Esta es la premisa de la que partió Damon Lindelof, en base a la novela homónima de Tom Perrotta, para crear su siguiente serie tras el descomunal éxito que cosechó con Perdidos. Las comparaciones con aquella son, por tanto, casi inevitables y aunque en realidad no tengan mucho que ver ni conceptual ni narrativamente, ambas comparten ciertos puntos en común, como que las dos abordan el eterno enfrentamiento entre ciencia y religión o, sobre todo, que están protagonizadas por unos personajes “perdidos” (como ya escribí al comentar aquella) que están viviendo unas vidas que no les llenan en absoluto pero que son incapaces de hacer nada por cambiarlas, sumiéndose así en la desesperanza y ahogándose en una crisis vital de la que no se ven capaces de salir. Y en The leftovers, esto se agrava tras los sucesos de ese fatídico 14 de octubre, que pusieron patas arriba las creencias de toda la población y dividieron a la sociedad entre los que creían que lo que ocurrió se debió a motivos bíblicos y los que buscan razones científicas. Pero, a su vez, esa tragedia también puede suponer una catarsis o un punto de inflexión a partir del cual los protagonistas puedan relanzar su vida de alguna manera. O no.

Su estructura narrativa no sigue para nada los cánones habituales de cualquier otro producto televisivo y está plagada de saltos temporales y de cambios bruscos en la continuidad del relato, ya que cada capítulo parece centrarse en el punto de vista de un personaje y esto hace que, aunque el anterior haya finalizado con un cliffhanger en toda regla, en el siguiente puede que ni se mencione ese asunto o que ya se haya resuelto pero sin mostrárselo al espectador, que solo lo sabrá porque lo comentan los protagonistas.

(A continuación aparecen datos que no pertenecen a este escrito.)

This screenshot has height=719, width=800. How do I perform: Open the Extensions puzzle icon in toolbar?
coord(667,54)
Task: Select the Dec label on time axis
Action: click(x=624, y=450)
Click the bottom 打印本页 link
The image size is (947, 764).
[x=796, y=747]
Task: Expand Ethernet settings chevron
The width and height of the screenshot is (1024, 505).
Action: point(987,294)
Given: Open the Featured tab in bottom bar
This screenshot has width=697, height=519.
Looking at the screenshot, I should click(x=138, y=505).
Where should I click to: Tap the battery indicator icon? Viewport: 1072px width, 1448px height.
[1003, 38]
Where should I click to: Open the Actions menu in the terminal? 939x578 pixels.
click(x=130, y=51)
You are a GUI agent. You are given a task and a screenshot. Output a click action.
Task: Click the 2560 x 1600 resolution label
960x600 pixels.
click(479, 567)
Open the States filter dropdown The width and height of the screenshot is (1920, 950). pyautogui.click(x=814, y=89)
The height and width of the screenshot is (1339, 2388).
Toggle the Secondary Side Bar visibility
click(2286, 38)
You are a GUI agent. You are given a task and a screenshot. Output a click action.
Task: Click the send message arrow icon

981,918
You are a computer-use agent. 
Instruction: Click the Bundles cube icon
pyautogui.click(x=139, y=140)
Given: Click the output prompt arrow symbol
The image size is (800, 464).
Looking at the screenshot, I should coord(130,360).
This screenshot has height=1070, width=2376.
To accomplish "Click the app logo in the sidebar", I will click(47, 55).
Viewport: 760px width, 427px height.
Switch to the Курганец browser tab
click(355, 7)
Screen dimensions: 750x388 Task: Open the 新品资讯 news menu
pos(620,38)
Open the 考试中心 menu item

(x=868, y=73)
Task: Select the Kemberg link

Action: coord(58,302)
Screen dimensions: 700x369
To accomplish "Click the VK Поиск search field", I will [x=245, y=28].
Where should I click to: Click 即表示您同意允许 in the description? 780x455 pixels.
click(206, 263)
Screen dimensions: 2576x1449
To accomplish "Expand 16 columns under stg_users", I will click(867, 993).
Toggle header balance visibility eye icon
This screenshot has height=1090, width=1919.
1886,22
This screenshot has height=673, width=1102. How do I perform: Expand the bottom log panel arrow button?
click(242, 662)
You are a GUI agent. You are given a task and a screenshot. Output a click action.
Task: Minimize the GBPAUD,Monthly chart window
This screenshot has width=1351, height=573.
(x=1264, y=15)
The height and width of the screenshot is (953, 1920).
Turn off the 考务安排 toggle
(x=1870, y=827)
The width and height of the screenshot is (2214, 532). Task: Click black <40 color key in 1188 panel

Esto provoca grandes altibajos, sobre todo en los primeros capítulos, alternándose momentos magníficos con otros que no parecen tener mucho interés ni incluso sentido, lo cual en ocasiones provoca la sensación de no saber muy bien qué nos quieren contar en realidad los creadores de la serie… si es que nos quieren contar algo.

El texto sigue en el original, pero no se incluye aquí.